敵も相当な数沈んでそれなりにダメージを与えたはず。ここは一旦引いて、弾薬を補給してからとどめを刺しに行きましょう。そう思った矢先……

「……まずい!あいつら、魚雷を撃つきよ!」

目の前でイ級たちが大きく口を開け、魚雷を装填していた。かなり数が多く、今の私たちでは躱しきれそうにない。

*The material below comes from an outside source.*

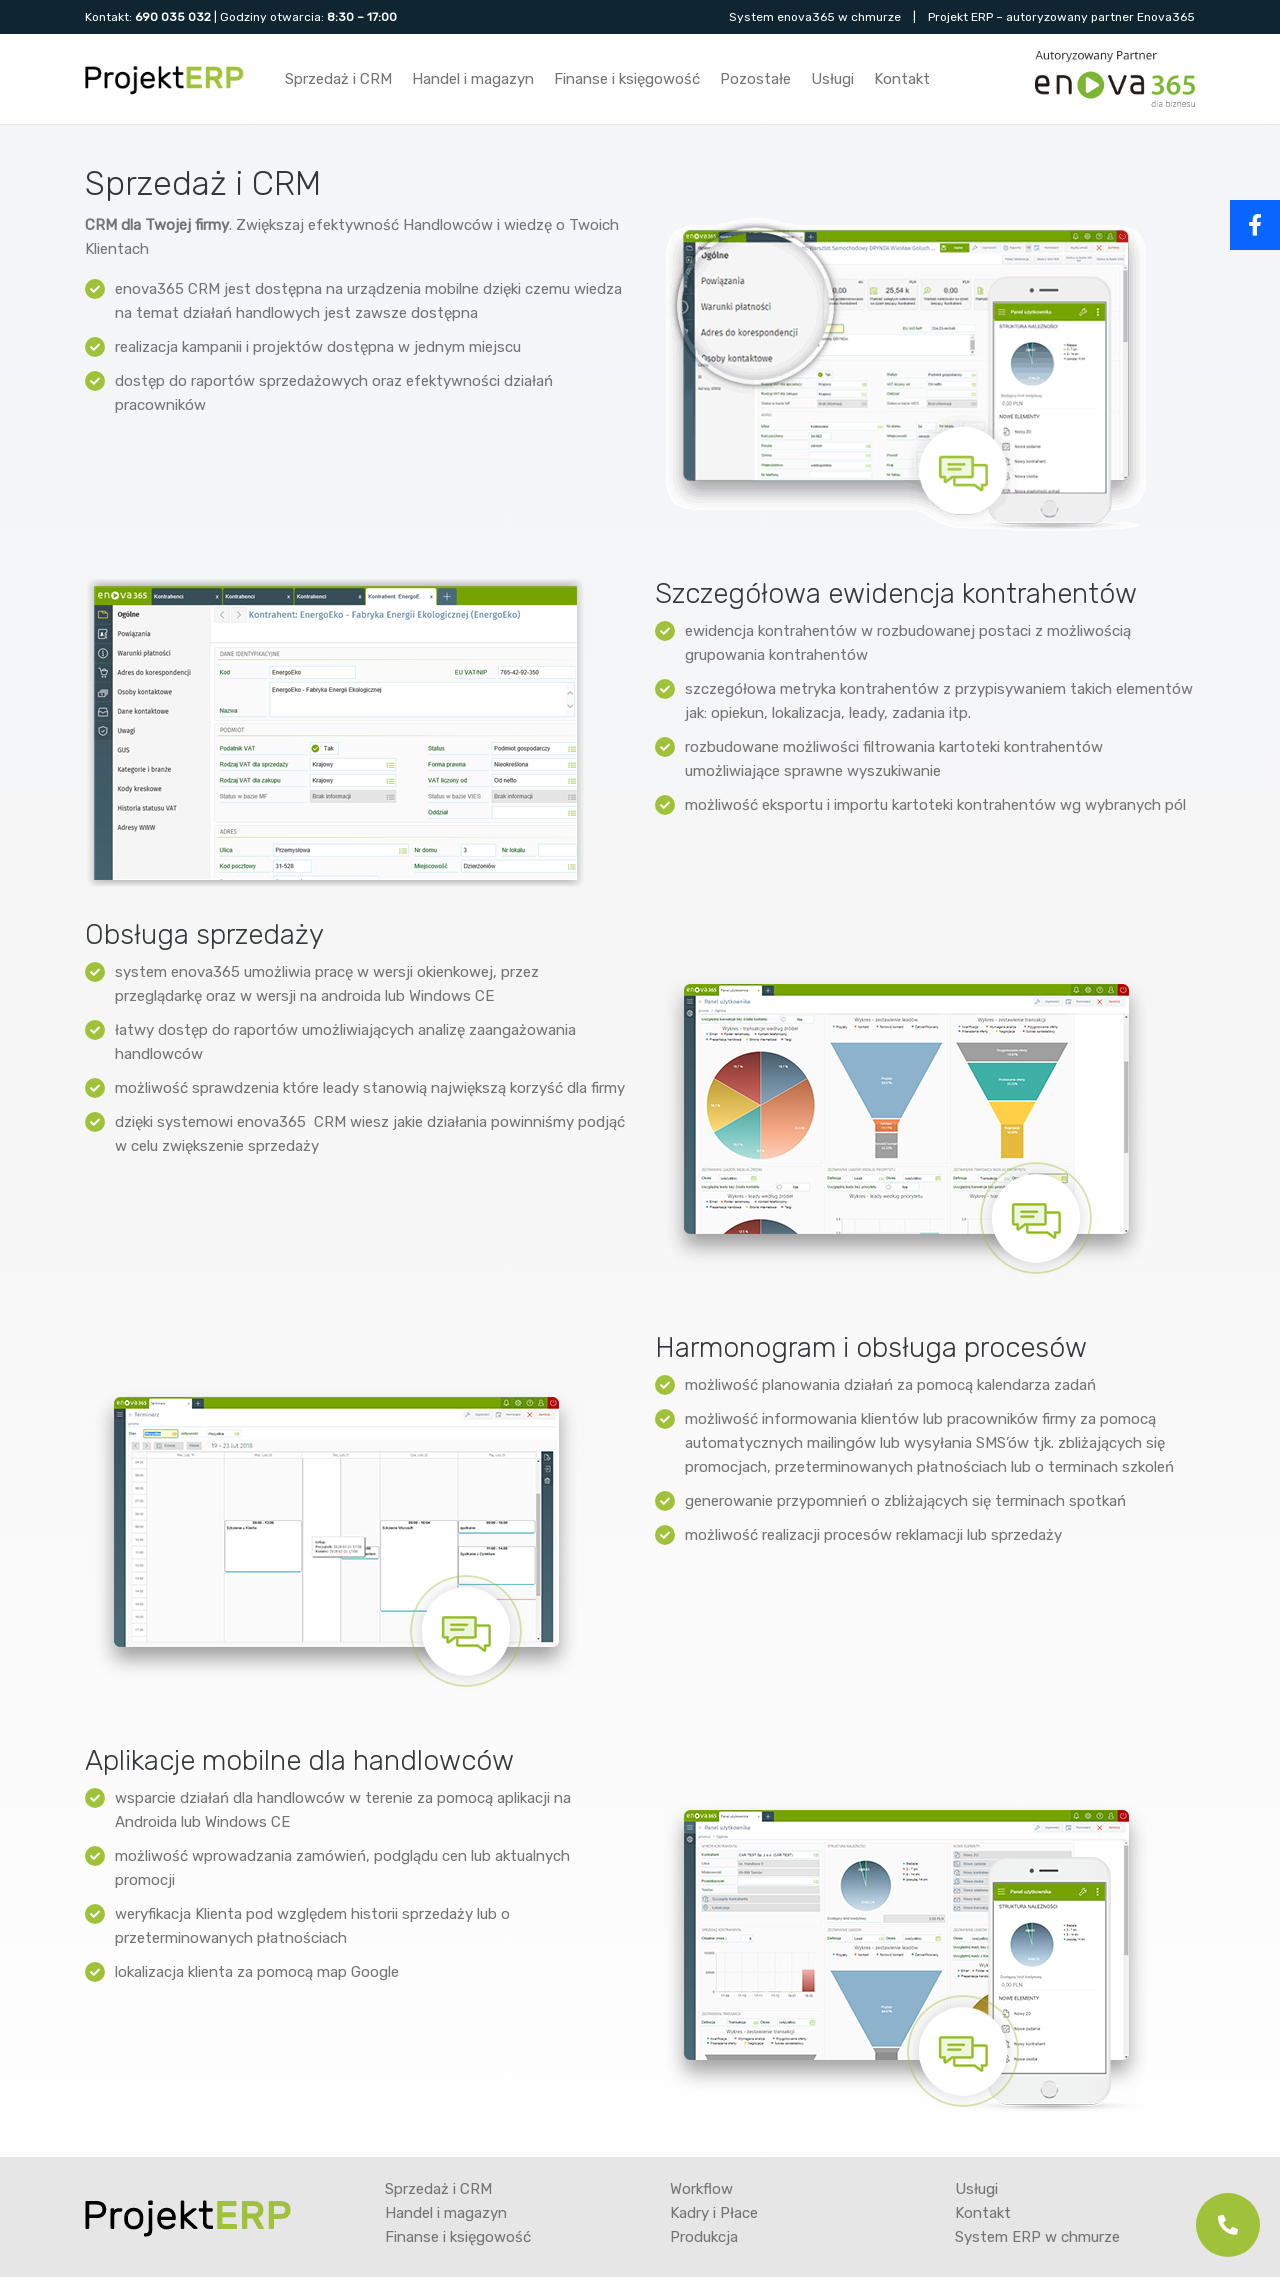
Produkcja (704, 2237)
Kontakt (902, 79)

「こうなったら、あいつらが撃つ前に沈めるわ!構え!」

イ級たちに向かって一斉に砲撃を放つ。何隻か沈めたが、途中で弾薬が尽きて砲撃できなくなってしまった。弾幕が止んだ瞬間、奴らから一斉に魚雷が放たれるーー

 

 

 

 

 

 

 

 

 

 

 

 

 

 

 

 

 

 

 

 

 

 

 

 

 

 

 

次の瞬間、私たちの背後から迫る赤い光に焼かれ、放たれた魚雷は次々に爆発していった。何隻かは爆発に巻き込まれ、沈んでいく。

「サメどもはほんとに魚雷が好きだなぁ。どうせ全部爆破されるってのにね」

後ろから聞こえてくる声。振り返ると白波を立てながらこちらに向かってくる学の姿があった。